Kickass Tool for Content Writers
-
I have been a writer for a long time. I have done a lot of writing. Many excellent teachers, professors, bosses, colleagues, and editors have helped me. I've responded to a lot of red ink - a lot of red ink.
A few days ago, I found a tool that has been extremely helpful. It has significantly improved the clarity of my writing. Using it on a piece of work makes me more confident about it at publication time. It requires a lot of work to use (at least it does for me) but the results are well worth the time.
People who are serious about writing well will understand this tool immediately.
I don't own this website (I wish I did) and have no affiliation with it. Today they released a desktop version that they are almost giving away. I have not tried it yet but plan to instal it today.
-
You do not ever need to position the same NAP on 2 nearby commercial enterprise websites. You will simply further harm the original penalized <a href="https://buzziva.in/garena-ff-redeem-code/index.html" rel="dofollow ugc">website</a> if you try this, and, you may simultaneously be tying the brand new internet site to a penalized entity.
-
Haven't used Hemingway app as of now, but will surely check it out.
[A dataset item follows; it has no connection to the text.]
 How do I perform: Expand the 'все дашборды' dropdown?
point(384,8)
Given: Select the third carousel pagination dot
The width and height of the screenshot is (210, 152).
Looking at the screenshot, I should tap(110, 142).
I have used Grammarly for correcting grammatical errors and it also helps in identified sentences that are not readable and needs to be re-written. -
I like Hemingaway, But Prowriting Aid and Grammarly are also some good tools to help you prune your craft.
-
You do not ever need to position the same NAP on 2 nearby commercial enterprise websites. You will simply further harm the original penalized website if you try this, and, you may simultaneously be tying the brand new internet site to a penalized entity.
-
Perhaps the easiest way to lower the reading level of a document is to look at single sentences. Most of then labeled "difficult to read" or "very difficult to read" will have one of these....
A) sentences with two separate ideas
B) sentences with two difficult words
Break those into two simpler sentences and the reading level will go down.
If you lower the reading level of your document then a greater percentage of the people who enter that webpage will "get it". The power of this is that you can double the intellectual conversion rate of your document for all of the traffic that enters it for years. Having done that it will be shared more, linked more, bounced less, scrolled farther... and that can double or triple the intellectual conversion rate yet again.
-
That's a good question, and I'd like an answer too. I have noticed that when I run Yoast, SEO on my blog posts, it does score them according to Flesch Reading Ease and recommends making them easier to read for SEO purposes.
-
does Google take into account readability like this?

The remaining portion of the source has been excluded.